> _OBJECTIF_:
Répondez à ces questions d'après la section du texte.
1. Qu'est-ce qui irrite les instances du hockey suisse et les autres clubs ?
2. Où se trouvait Chris McSorley mercredi soir, et pour assister à quoi ?
3. Selon Chris McSorley, où est-il plus intéressant d'être que devant la télévision ?

> _SECTION DU TEXTE_:

◇ ◇ ◇

5 février 2016

La double casquette de Hugh Quennec irrite les instances du hockey suisse et les autres clubs. Le derby contre le LHC sera très suivi…

 

Retour à l’expéditeur! Mercredi soir, Chris McSorley était à Malley pour assister à la finale de la Coupe de Suisse. Un déplacement profitable pour le boss de Ge/Servette. «C’était l’occasion d’observer de près notre prochain adversaire ainsi que le leader du championnat. C’est toujours intéressant d’être au bord de la glace plutôt que devant la télévision.»

◇ ◇ ◇

> _DONNÉES ENREGISTRÉES_:
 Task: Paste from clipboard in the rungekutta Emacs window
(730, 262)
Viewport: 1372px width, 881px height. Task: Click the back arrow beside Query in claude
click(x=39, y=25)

◇ ◇ ◇

> _RÉSULTAT PRODUIT_:
1. La double casquette de Hugh Quennec.
2. À Malley, pour assister à la finale de la Coupe de Suisse.
3. Au bord de la glace.